Monday, October 8, 2012

Crepes

 Crepes
  • 3  oz  butter
  • 2  each  large eggs
  • 1  each egg yolk
  • ½ cup water
  • 1  cup  milk
  • ¼  tsp salt
  • 1  cup  all-purpose flour
  • *Optional Toppings: Strawberries, powdered sugar
1.  Melt the butter in a medium non-stick pan.  Once the butter is melted, continue to cook until golden brown. Turn off heat. The residual heat will make the butter a little browner so err on the side of golden brown vs. dark before you turn the heat off.
2.  In a medium bowl crack the eggs.  Add water, milk and salt and gently whisk to combine.   Add flour and whisk just to combine until smooth.
3. While whisking the mixture slowly, pour the brown butter into the mix.  You can strain the mixture to remove any lumps or use as is if the lumps are minor.
4. Using a paper towel, wipe out the same non-stick pan you used to melt the butter.  Heat the pan over medium heat.

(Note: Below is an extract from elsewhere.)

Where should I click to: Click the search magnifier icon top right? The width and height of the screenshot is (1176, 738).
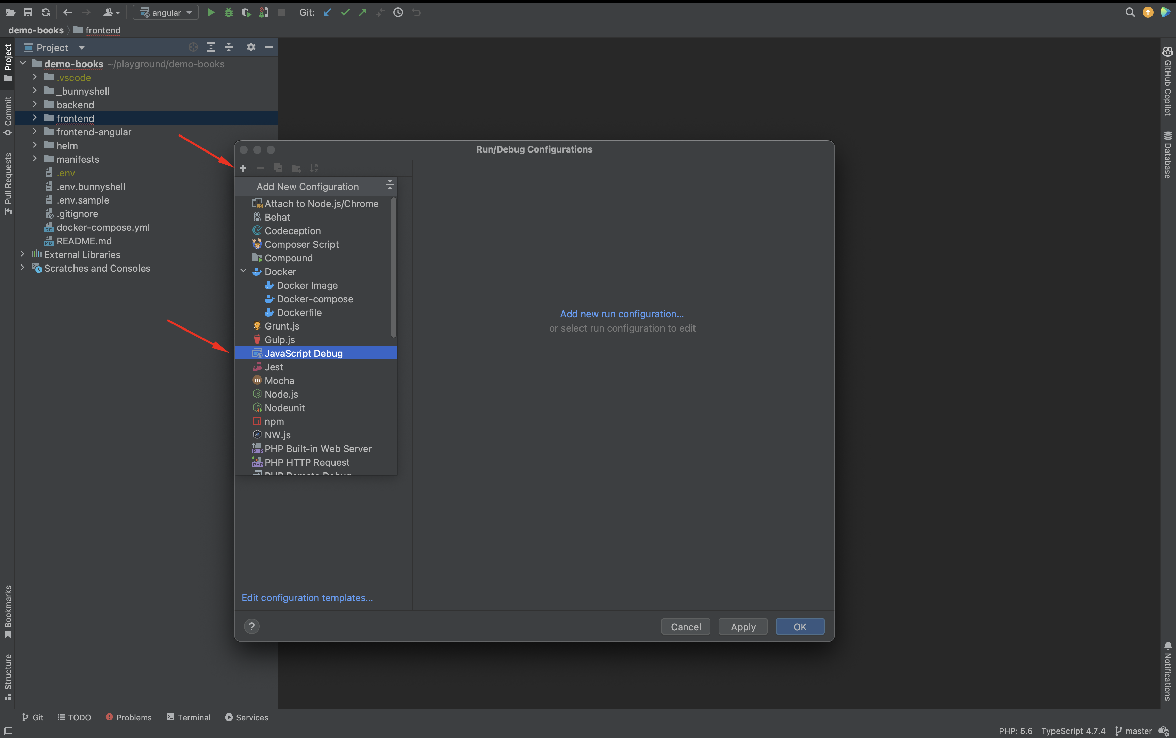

5. Using a ⅓ measuring cup, scoop the batter and pour into the center of the hot pan.  Using a rotating motion with your wrist, swirl the batter around to the edges of the pan. The thinner the better.  Set the pan back on the heat to cook. After 2 minutes use a rubber spatula to lift the edge and flip the crepe over.  Cook on the other side for 30 seconds to 1 minute depending on how golden brown you like them.
6..  Fold the crepe in half.  Then fold in half again to form a triangle. You can also just roll the crepe up loosely like a carpet.
7.  Eat as is or sprinkle with strawberries and powdered sugar.  Enjoy!